Commentators have identified errors within the German model of the positioning, with the city names like Cento and Brindisi mistranslated as “Hundert” (hundred) and “Toast”.
Unveiling the marketing campaign at a press convention on Thursday, Tourism Minister Daniela Santanchè mentioned: “We’re probably the most stunning nation on the earth however we aren’t the very best at selling ourselves. We have to regain our satisfaction in being Italian, in our identification”.
However the artwork and heritage marketing campaign group Mi Riconosci described the marketing campaign in a press assertion as “humiliating”, including it was “unclear” whether or not the Uffizi had consented to the usage of the Venus picture for the marketing campaign.
In a separate case in October, the Uffizi introduced it will sue clothier Jean Paul Gaultier for utilizing representations of Botticelli’s Venus on specially-designed clothes with out first acquiring the museum’s consent.
Italy’s Code of Cultural Heritage requires anybody who makes use of pictures of public heritage for industrial functions to acquire prior authorisation and to pay a payment, although it permits for the free use of pictures for non-profit actions, examine and analysis, and the promotion of cultural heritage.
A spokesman for Mi Riconosci tells The Artwork Newspaper that the character of the “Welcome to Meraviglia” marketing campaign was “ambiguous” and “borderline”.

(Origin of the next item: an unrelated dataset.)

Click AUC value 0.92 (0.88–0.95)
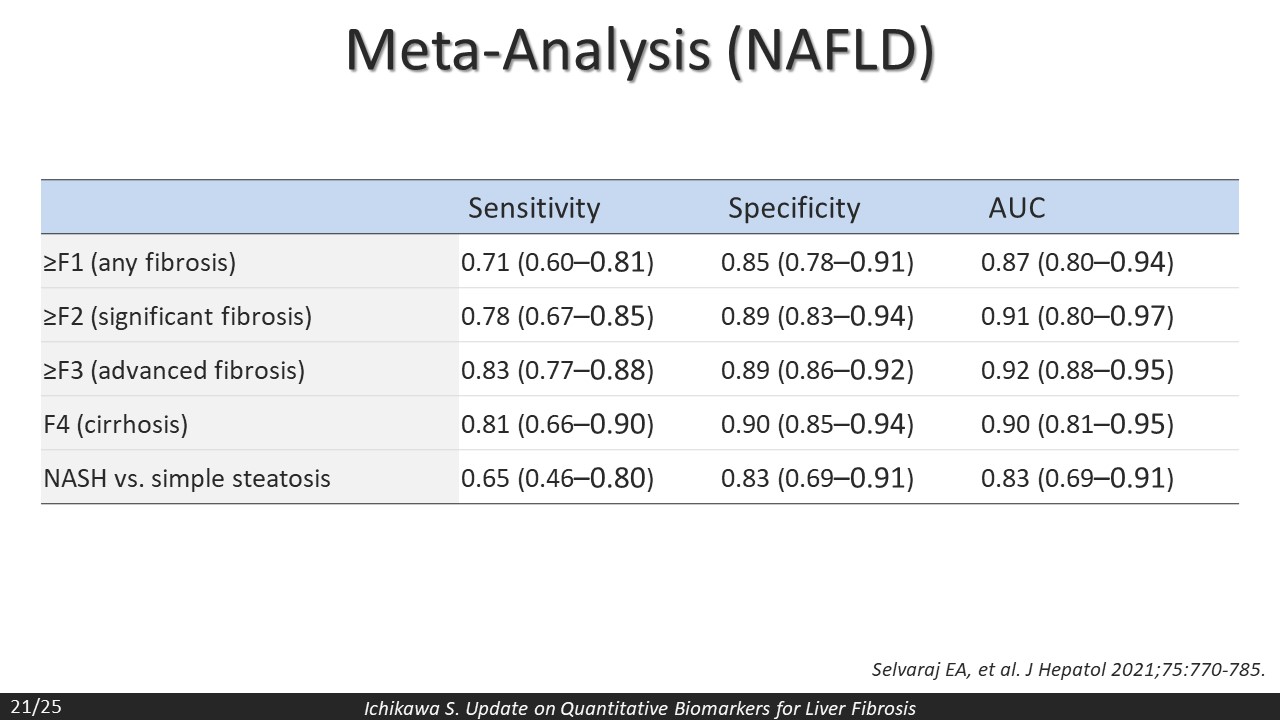(x=1077, y=371)
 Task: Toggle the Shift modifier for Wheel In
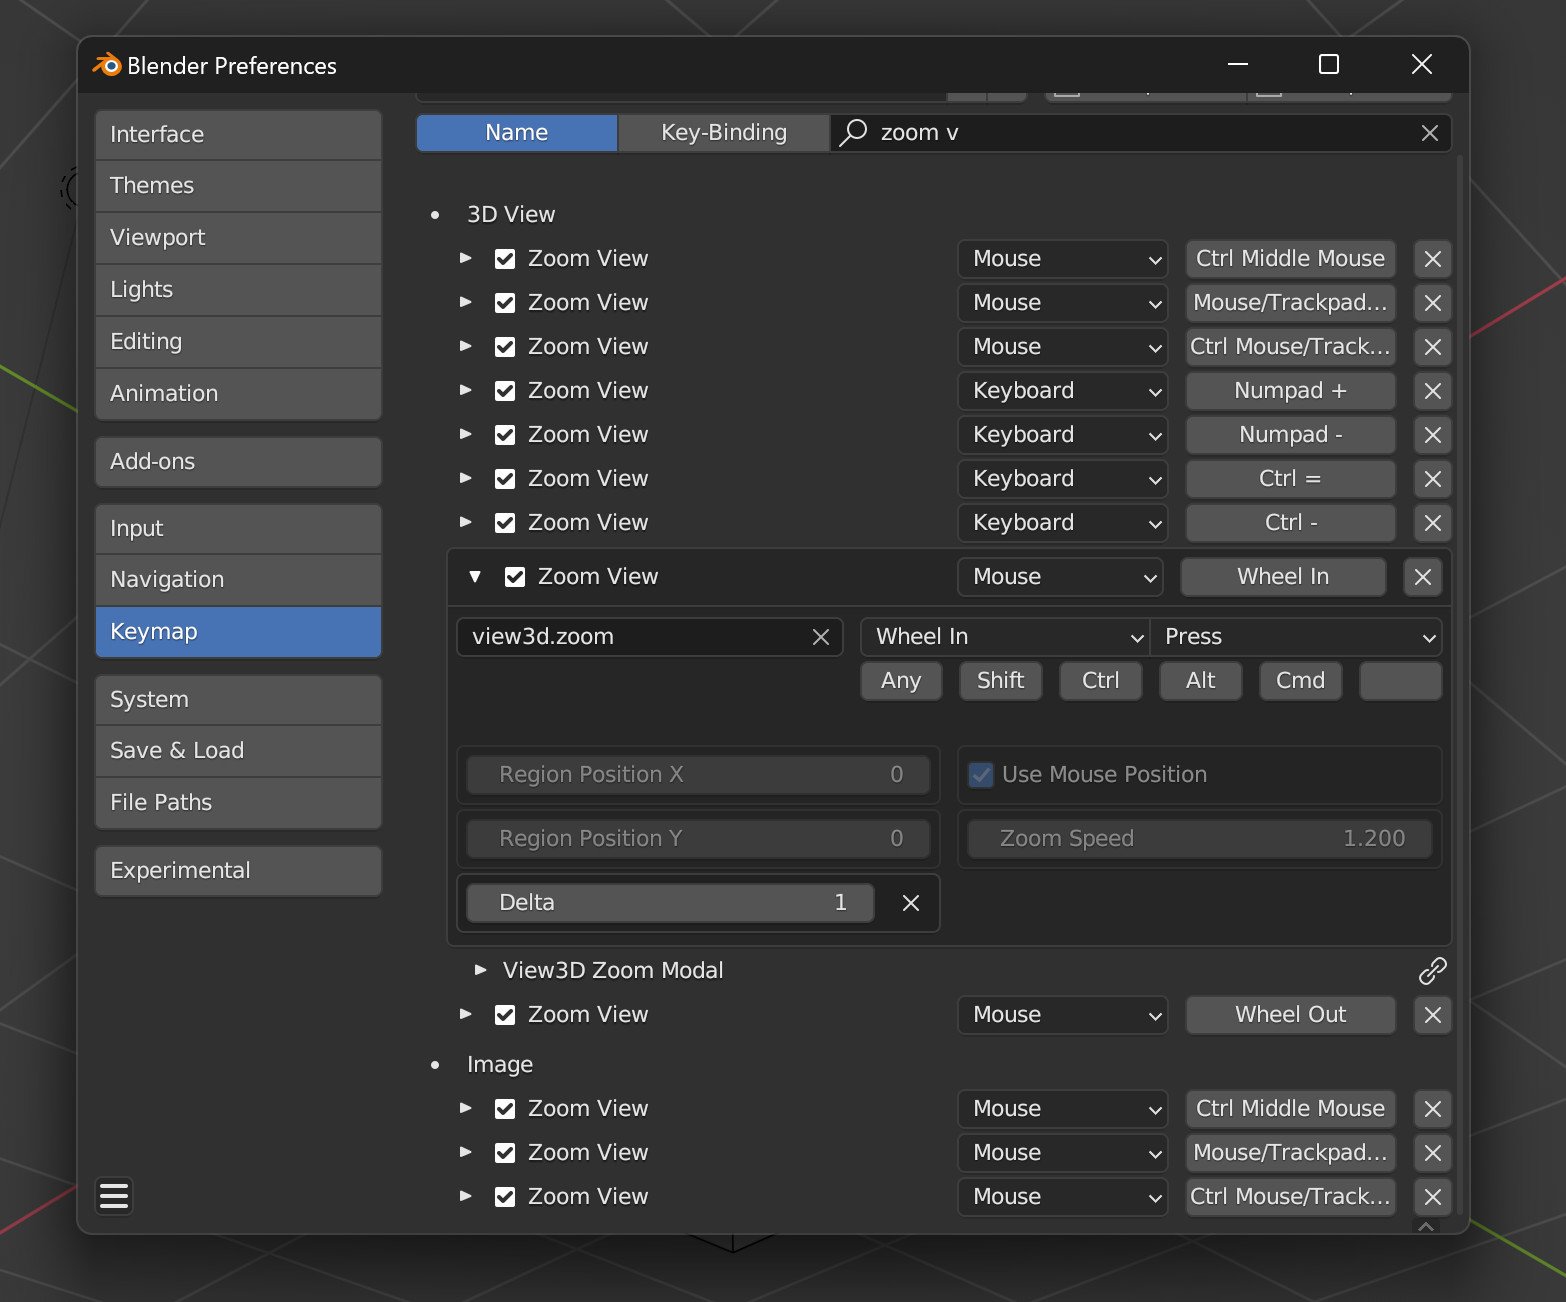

“There may be all the time a tremendous line between industrial and promotional exercise, and we consider that on this case that line has been crossed,” the spokesman says.
An Uffizi spokesman declined to remark when requested by The Artwork Newspaper about whether or not the museum had supplied authorisation for the usage of the picture.
Italy’s tourism ministry didn’t reply to a request for touch upon the matter.